Data to process:
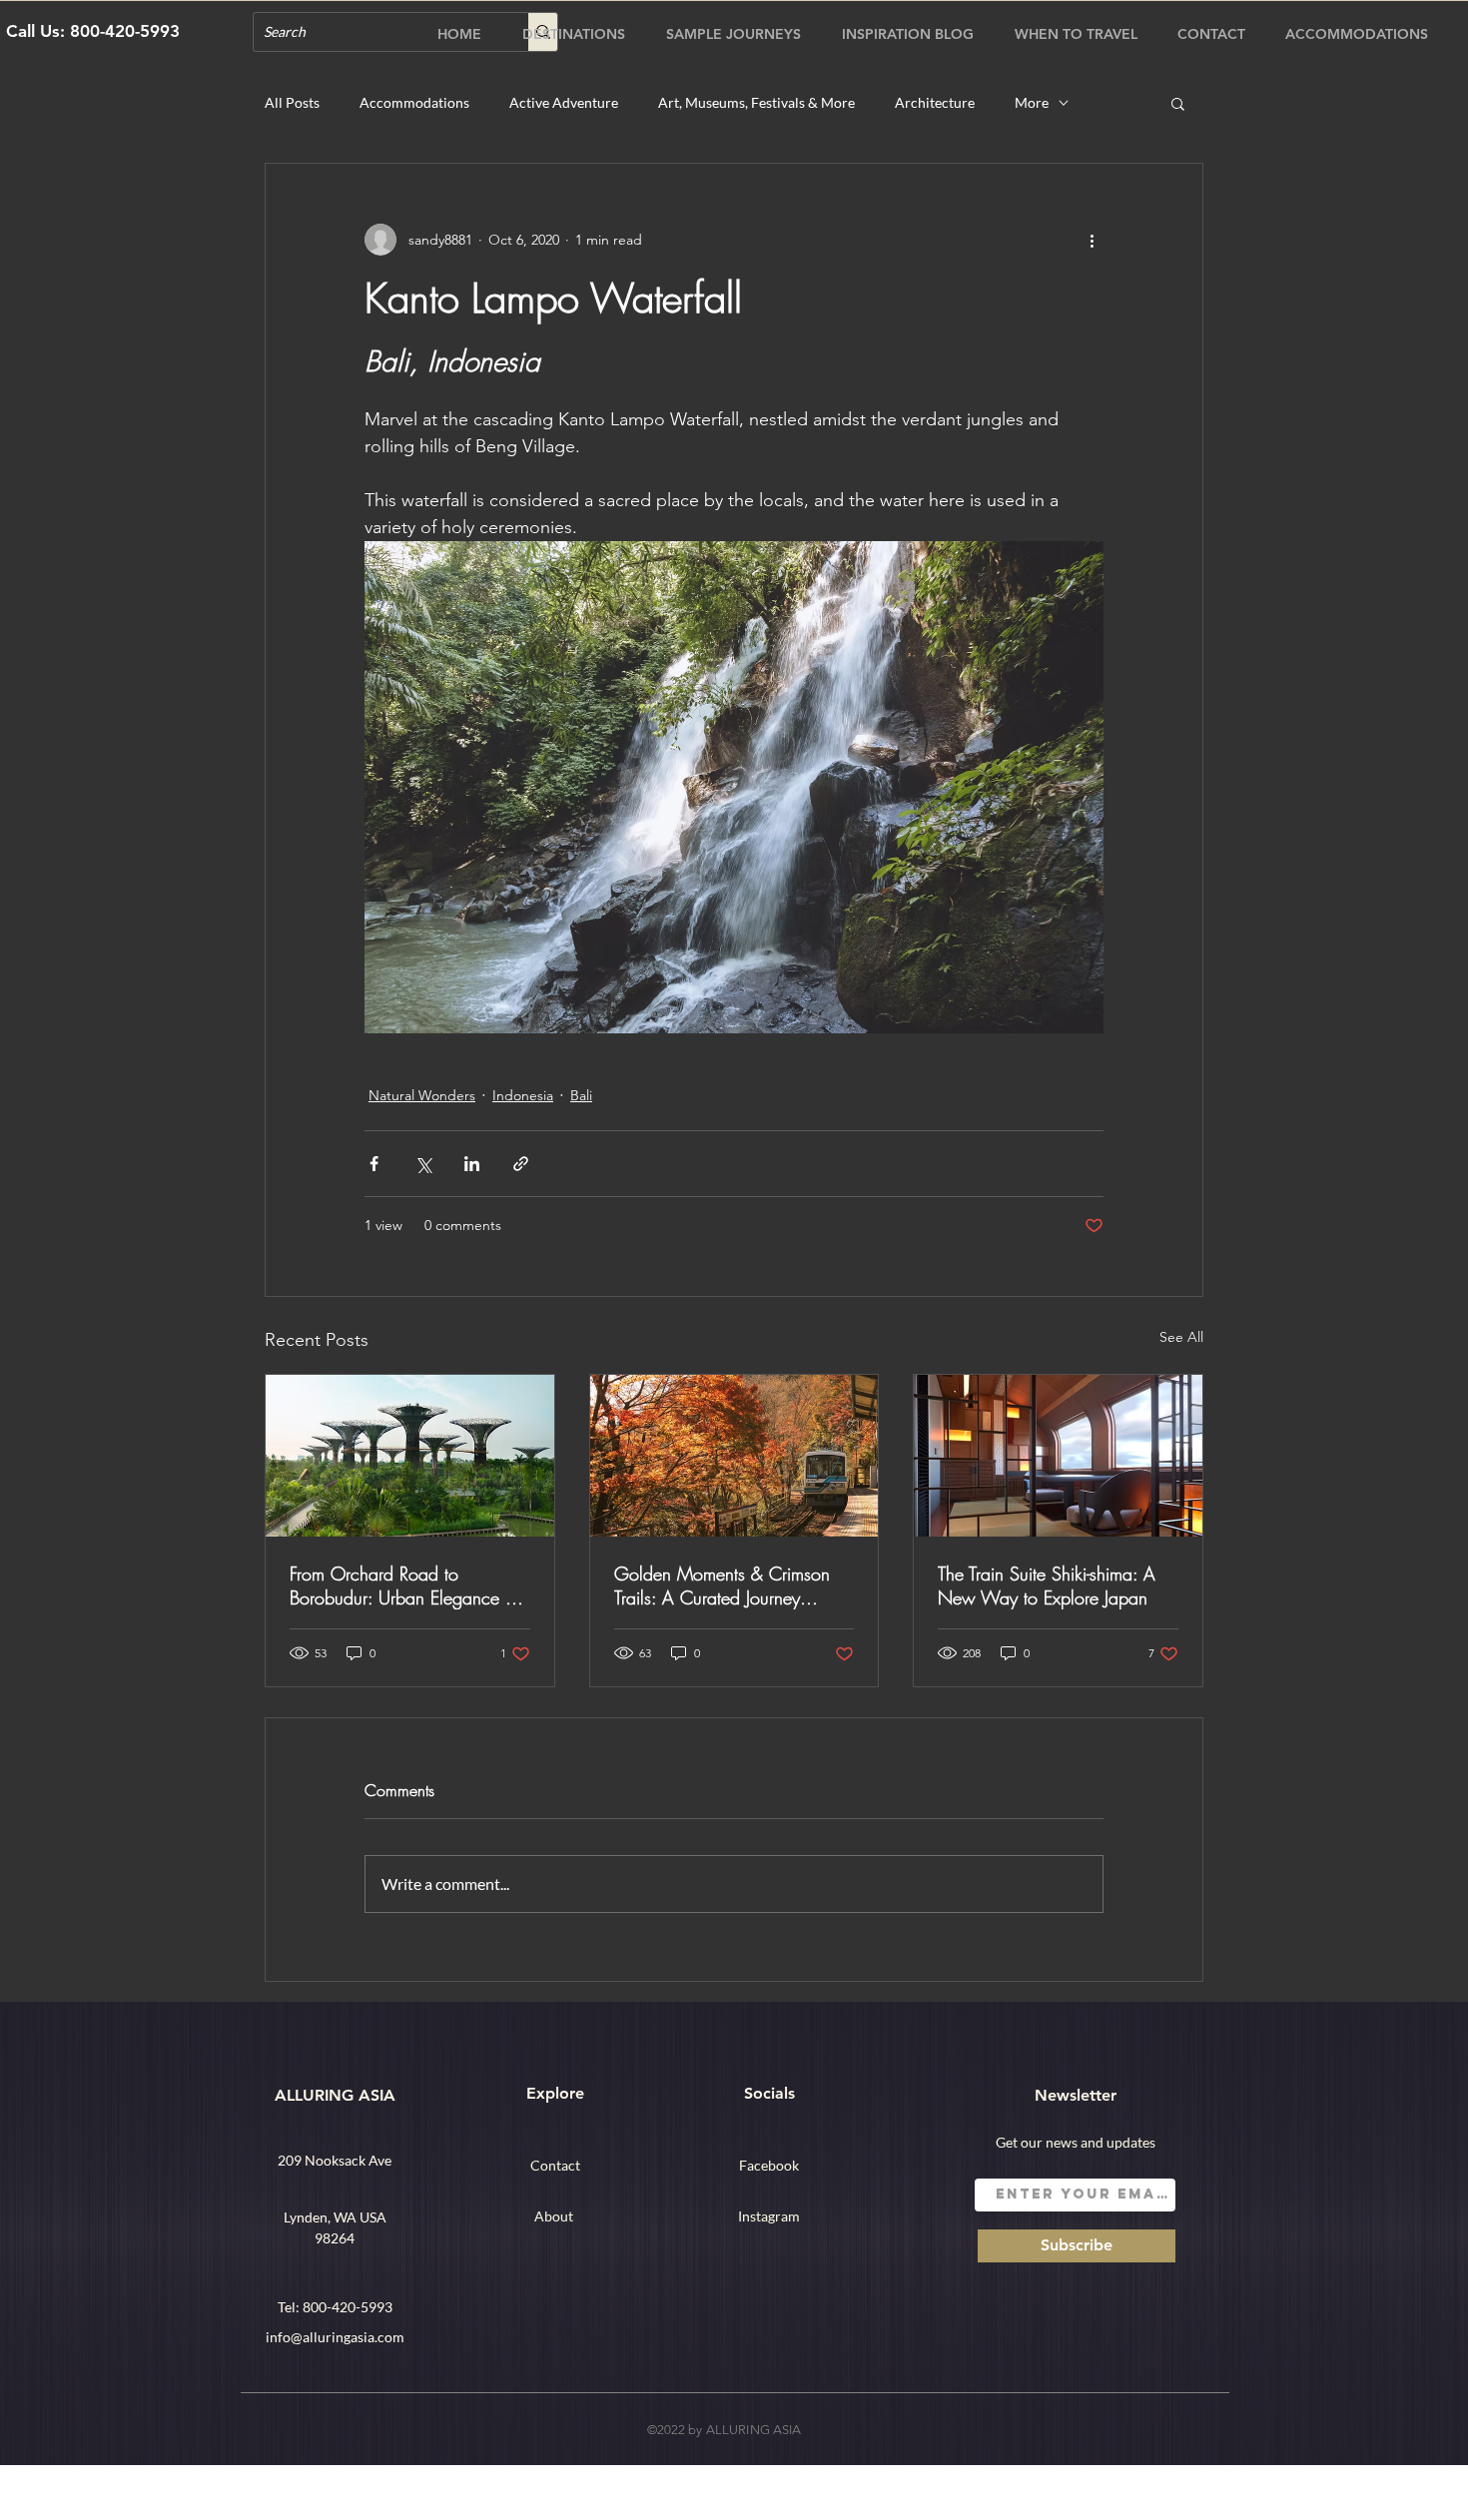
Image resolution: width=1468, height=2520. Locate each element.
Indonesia (522, 1095)
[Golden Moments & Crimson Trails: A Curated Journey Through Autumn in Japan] (734, 1456)
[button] (1177, 103)
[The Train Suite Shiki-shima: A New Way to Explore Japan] (1058, 1456)
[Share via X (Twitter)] (422, 1163)
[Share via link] (520, 1163)
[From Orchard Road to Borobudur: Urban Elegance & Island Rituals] (410, 1456)
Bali (581, 1095)
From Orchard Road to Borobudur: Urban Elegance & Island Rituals (403, 1585)
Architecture (935, 102)
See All (1181, 1337)
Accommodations (414, 102)
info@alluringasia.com (335, 2336)
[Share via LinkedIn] (471, 1163)
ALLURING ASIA (335, 2095)
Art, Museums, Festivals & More (756, 102)
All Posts (292, 102)
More (1032, 102)
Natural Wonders (421, 1095)
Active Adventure (563, 102)
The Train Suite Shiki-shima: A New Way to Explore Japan (1046, 1585)
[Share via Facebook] (374, 1163)
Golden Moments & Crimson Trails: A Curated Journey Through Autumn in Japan (722, 1585)
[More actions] (1091, 240)
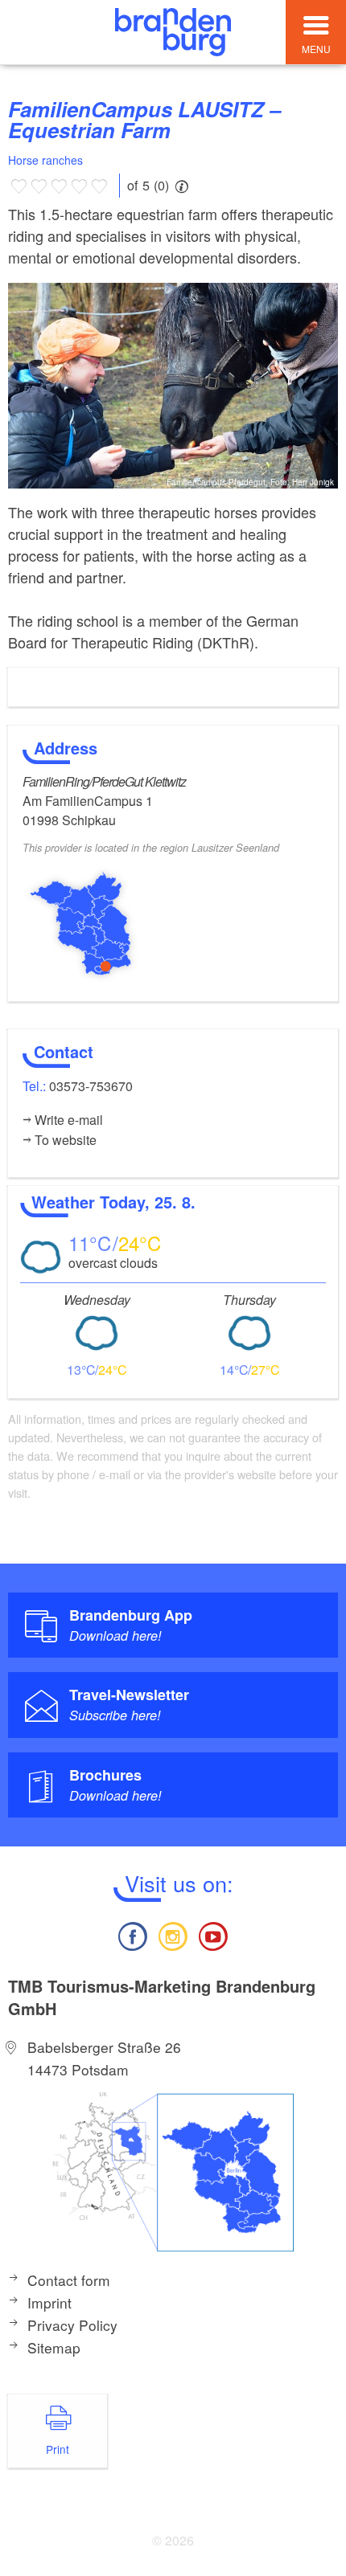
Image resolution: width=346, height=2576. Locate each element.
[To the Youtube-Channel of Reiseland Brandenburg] (213, 1934)
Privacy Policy (72, 2325)
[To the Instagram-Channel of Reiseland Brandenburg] (173, 1934)
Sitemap (53, 2347)
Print (57, 2449)
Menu (316, 48)
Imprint (49, 2302)
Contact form (68, 2280)
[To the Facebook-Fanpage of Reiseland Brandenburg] (132, 1934)
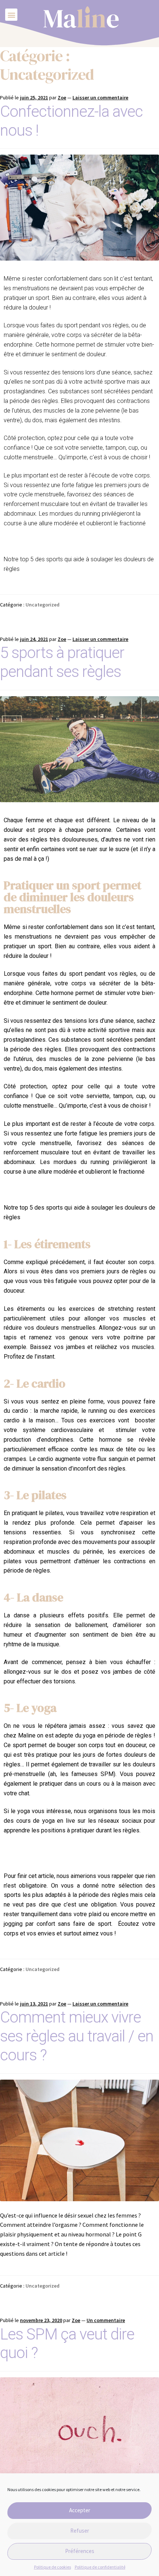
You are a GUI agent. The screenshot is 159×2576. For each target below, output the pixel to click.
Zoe (62, 97)
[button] (11, 15)
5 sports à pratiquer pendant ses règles (62, 662)
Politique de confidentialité (100, 2567)
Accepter (79, 2510)
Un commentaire (106, 2320)
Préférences (79, 2550)
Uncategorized (43, 604)
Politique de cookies (52, 2567)
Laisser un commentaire (100, 97)
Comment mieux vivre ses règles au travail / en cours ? (76, 2036)
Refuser (79, 2530)
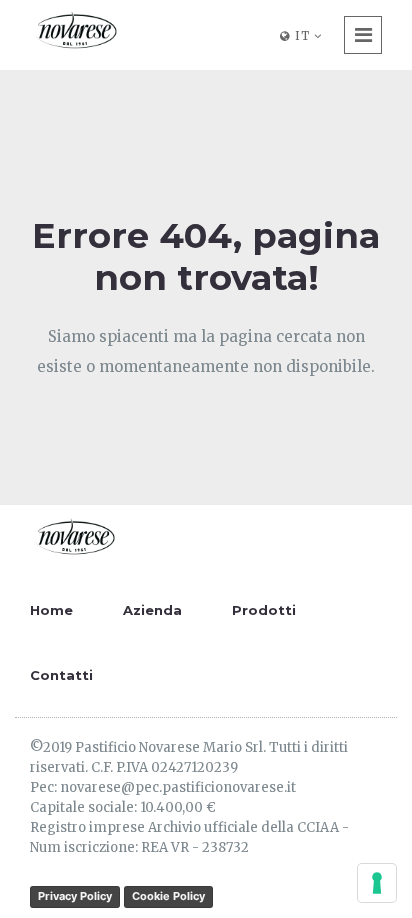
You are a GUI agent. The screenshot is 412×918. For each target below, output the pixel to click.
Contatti (61, 675)
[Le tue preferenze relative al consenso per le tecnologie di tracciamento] (377, 883)
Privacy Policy (75, 896)
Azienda (152, 610)
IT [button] (302, 36)
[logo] (75, 32)
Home (51, 610)
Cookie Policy (168, 896)
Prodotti (264, 610)
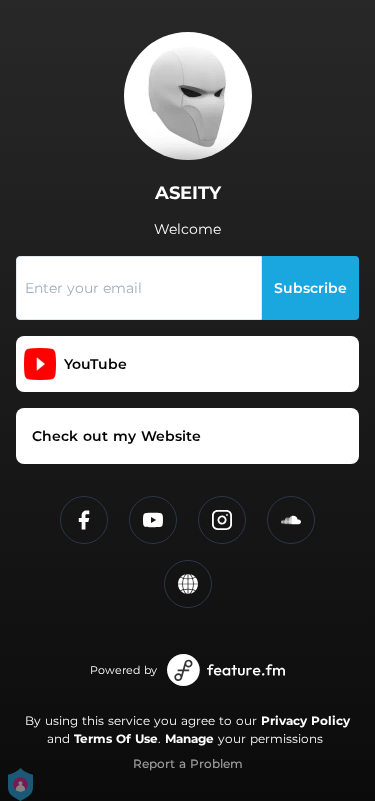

Work request: The lines from the one containing "Refuser (79, 2530)" through the last line of the entries are to be copied exactly, both ends included, and the pictures are to be omitted.

Worked solution:
Refuser (79, 2530)
You are a GUI agent. The screenshot is 412×918. For each target below, output the pixel to click.
Contatti (61, 675)
[Le tue preferenze relative al consenso per le tecnologie di tracciamento] (377, 883)
Privacy Policy (75, 896)
Azienda (152, 610)
IT [button] (302, 36)
[logo] (75, 32)
Home (51, 610)
Cookie Policy (168, 896)
Prodotti (264, 610)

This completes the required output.